5 Years as Aeon Partners: A Look at Duke University and UNC-Chapel Hill’s Shared Aeon Implementation

Brooke Guthrie and Jason Tomberlin

In mid- August of 2012, the Rubenstein Library at Duke University and Wilson Library at UNC-Chapel Hill launched the first shared instance of Aeon. The “Intersections: Technology and Public Services in Special Collections” symposium marks our fifth anniversary as joint Aeon users and offers an excellent opportunity to reflect on our partnership. We went into this experiment with certain expectations about how we could harness our shared system to the benefit of our users and our institutions. How do these initial goals contrast with our current uses of the system? What are our users’ needs and are we using our chosen tool to effectively meet them? The symposium’s focus on tools and partners provides a chance to take stock of what we’ve learned as partners and discuss how we can better take advantage of our shared system. The number of Aeon users has grown substantially in the past five years and it is our hope that our experience can inform current and future Aeon users.

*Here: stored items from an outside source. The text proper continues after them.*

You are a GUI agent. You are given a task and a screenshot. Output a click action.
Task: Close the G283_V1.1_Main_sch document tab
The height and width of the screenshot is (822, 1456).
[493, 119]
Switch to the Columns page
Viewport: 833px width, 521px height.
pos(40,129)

Duke and UNC, founding members of the oldest academic library consortium in the United States, have long cooperated in many academic endeavors–even if their athletics teams are fierce rivals. The adoption of a shared Aeon user database further strengthened those bonds.
Despite our geographic proximity and history of collaboration, UNC- Chapel Hill, a large, public university, and Duke University, a small, private university, are very different institutions and this difference is reflected in their libraries. A recent effort to redesign and update our shared Aeon web pages highlighted these differences and the challenges of inter-institutional cooperation. Fortunately, this experience also highlighted the opportunities of our unique partnership and suggested strategies for further collaboration in the future.